The data:

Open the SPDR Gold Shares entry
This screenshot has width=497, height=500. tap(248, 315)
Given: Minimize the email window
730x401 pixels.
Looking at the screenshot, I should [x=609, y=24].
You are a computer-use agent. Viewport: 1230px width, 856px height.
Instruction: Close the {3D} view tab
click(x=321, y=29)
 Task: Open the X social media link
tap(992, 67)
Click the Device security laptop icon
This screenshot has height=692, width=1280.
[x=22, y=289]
--
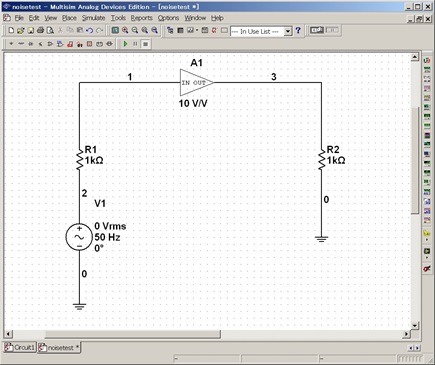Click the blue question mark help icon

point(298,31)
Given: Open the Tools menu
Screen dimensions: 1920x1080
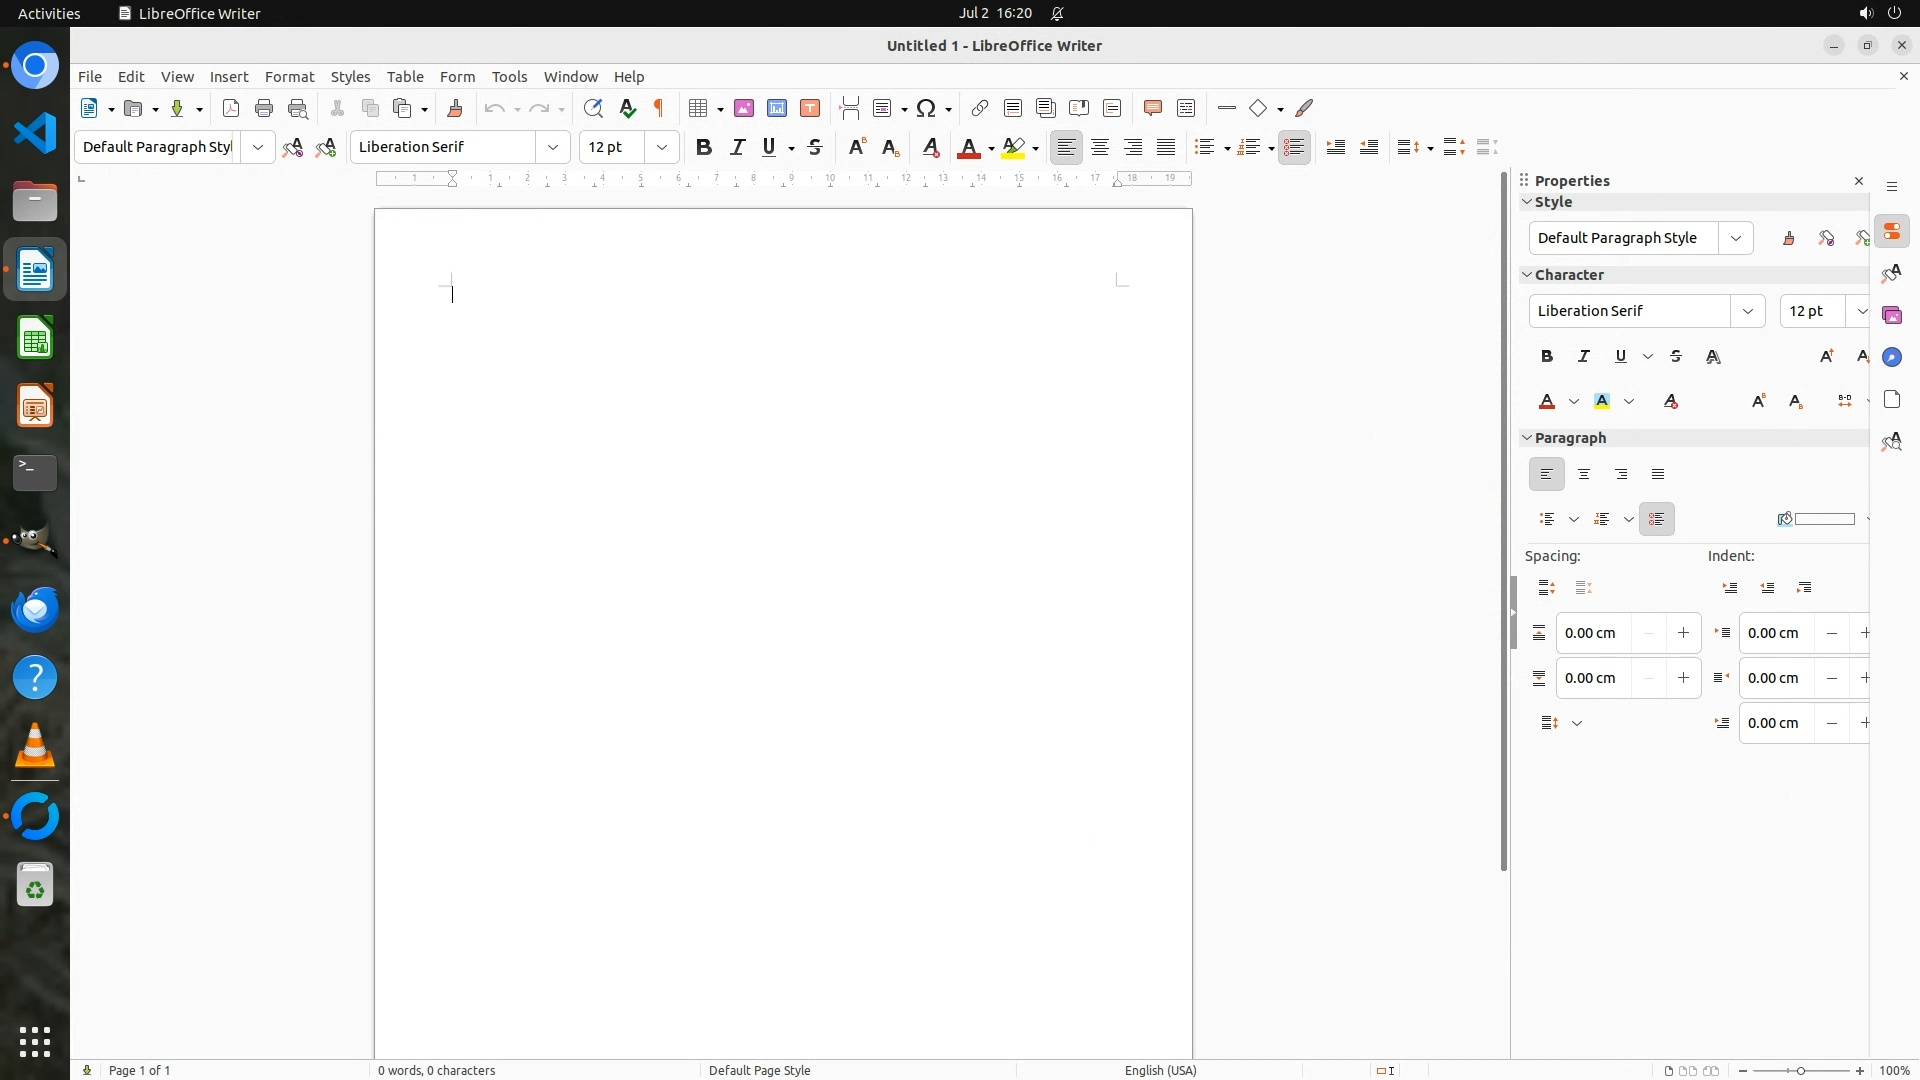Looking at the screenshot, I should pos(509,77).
* * *
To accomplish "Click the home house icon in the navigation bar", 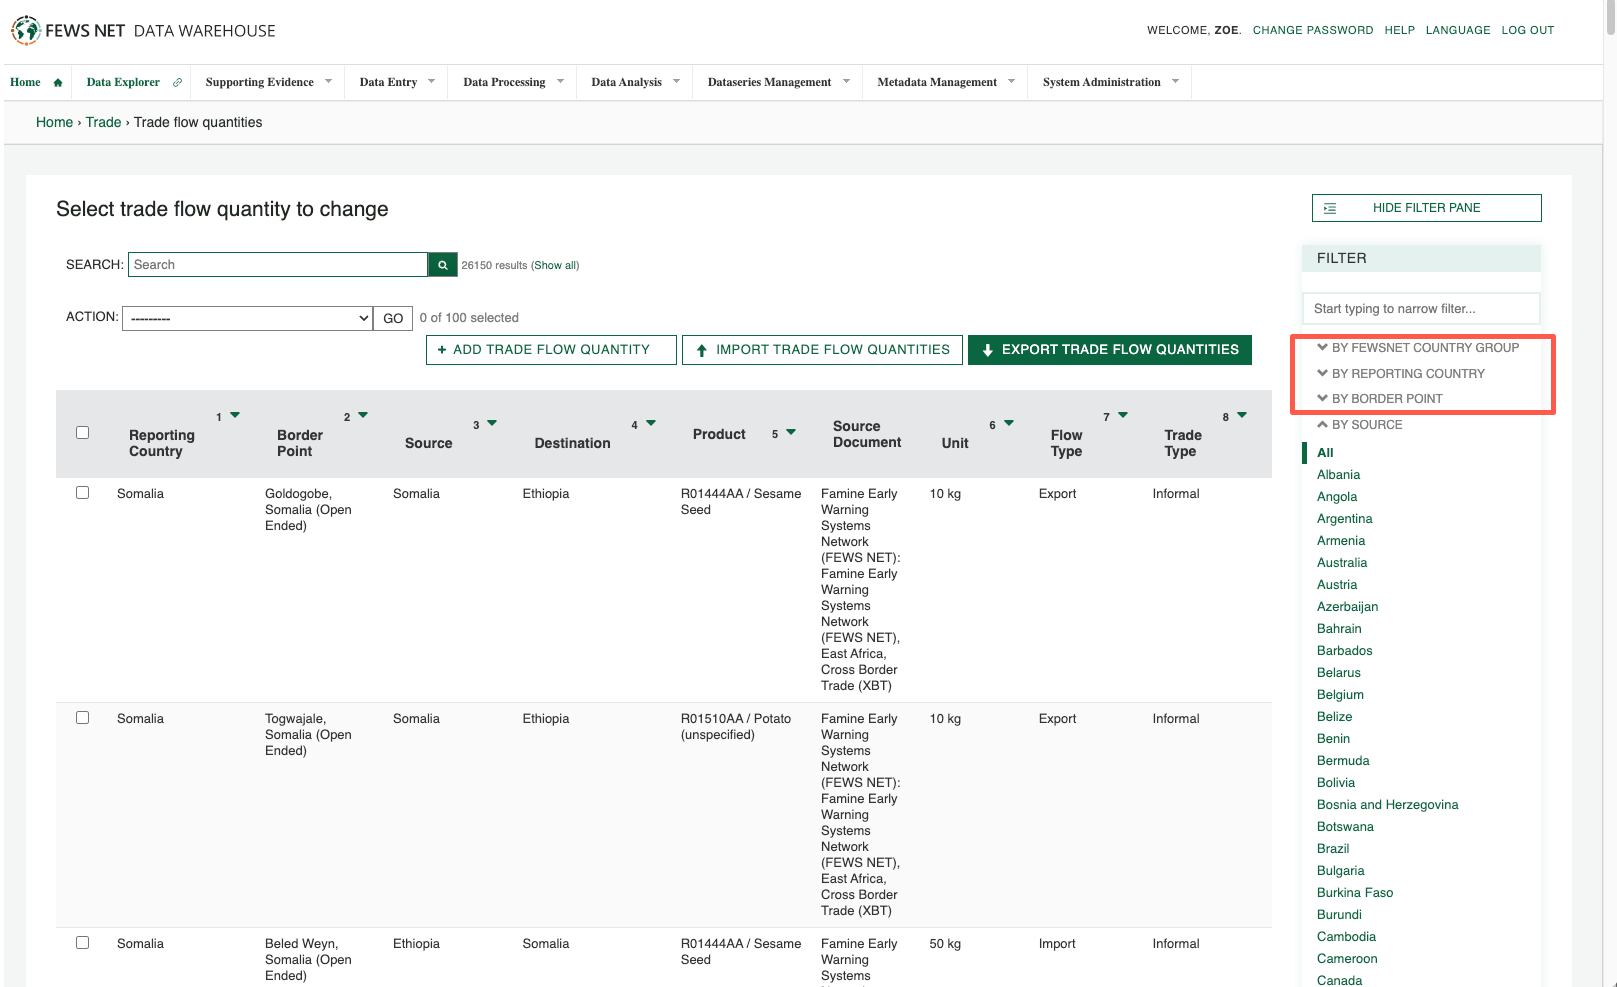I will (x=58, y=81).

Set problem:
Copy the data from the line with "Given: Minimize the email window" up to and including the line with "[x=22, y=289]", keeping every line as it appears.

Expected answer:
Given: Minimize the email window
730x401 pixels.
Looking at the screenshot, I should [x=609, y=24].
You are a computer-use agent. Viewport: 1230px width, 856px height.
Instruction: Close the {3D} view tab
click(x=321, y=29)
 Task: Open the X social media link
tap(992, 67)
Click the Device security laptop icon
This screenshot has height=692, width=1280.
[x=22, y=289]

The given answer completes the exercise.